Friday, 18 July 2014

Doctors Into Executioners

Kevin Yuill writes:

Clayton Lockett’s death by lethal injection earlier this year in Oklahoma brought a storm of criticism of Oklahoma’s death penalty procedures.

Lockett mumbled, writhed, blinked his eyes and licked his lips throughout the procedure and took over 30 minutes to die.

The Los Angeles Times observed: “The Oklahoma case is sure to be cited as strong evidence that state prison authorities cannot be trusted to capably administer lethal injections.”

But today the House of Lords is debating whether to invest British doctors with the same powers as the Oklahoma state prison authorities.

Doctors will effectively become executioners if Lord Falconer’s Bill becomes law.

Why do liberals who, like me, think that capital punishment is unacceptable in a civilized society rush to support Falconer’s Bill?

Beyond simply the method of dispatching people, there are many other similarities.

If the premeditated killing of a human being by the state, even for the best possible reasons, is wrong, assisted dying is wrong.

Of course, there are important differences between assisted dying and capital punishment. But the similarities bear scrutiny in relation to today’s debate.

Dignity in Dying proudly state that a majority of Britons support assisted dying. True, but also true of the death penalty in the UK; about 60% would like it re-instated.

This brings up an important point.

Both measures are not simply about the individuals concerned – just as there are few executions of only the most vile individuals (it would be hard to find a better candidate than Lockett, who shot his victim and then buried her while she was still breathing), there would be only around a thousand a year who would elect for an assisted death.

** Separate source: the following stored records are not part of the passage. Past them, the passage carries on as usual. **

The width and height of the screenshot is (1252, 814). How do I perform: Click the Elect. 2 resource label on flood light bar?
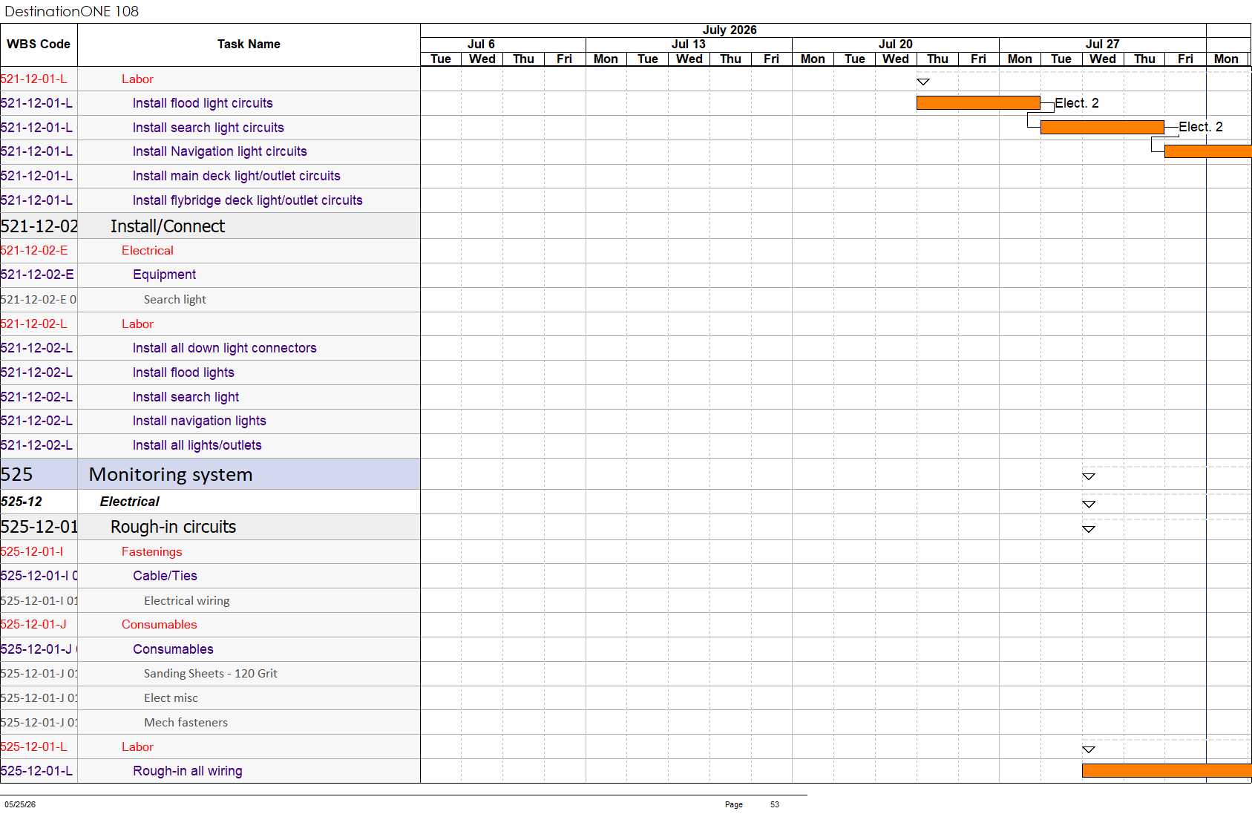[x=1077, y=103]
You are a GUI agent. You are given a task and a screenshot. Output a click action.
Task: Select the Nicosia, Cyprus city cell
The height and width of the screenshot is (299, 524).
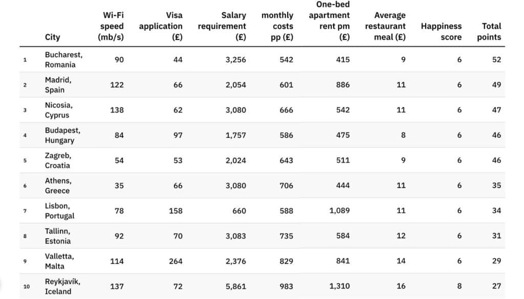click(58, 110)
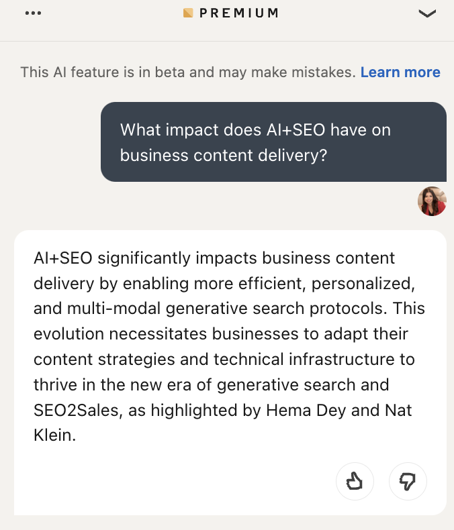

Their stories are often as tragic as Lockett’s is despicable. But hard cases do not make wise law nor do they justify overriding an important principle.

Assisted dying has the noble aim of reducing suffering.

However, as the Oregon Death With Dignity reports demonstrate, this suffering is not physical pain, which is not amongst the top five reasons why some opt for assisted deaths; loss of autonomy, of enjoyment of life’s activities, and dignity are the top three.

It would be difficult to dismiss the pain and suffering of the grieving friends and relatives of Lockett’s victim that might be alleviated by bringing “closure” through  his execution.

Of course, Falconer’s Bill differs in that it is based on the wishes of the patient.

Many state executions are also voluntary; 11 per cent of all executions since 1977 in the US involved “volunteers” – prisoners who waived their right to appeal. Does that make these executions right and the others wrong?

The maxim “it is better to let ten guilty men go free than to convict one innocent man” is often heard in the debate over capital punishment.

The possibility of mistakes worries many about the death penalty. It is worth keeping mind the fact that both processes are irreversible.

Are the terminally-ill are the best candidates for death; are their lives somehow less valuable than those of child-rapists and murderers? Is there less chance of dealing with their depression than there is reforming death row prisoners?

The danger of Falconer’s Bill is less slippery slope than moral rubicon.

If we are to place value on even the most wretched of human lives – an important marker of civilization – neither the death penalty nor assisted dying can be justified.

If we go down either road, we sacrifice something of our humanity.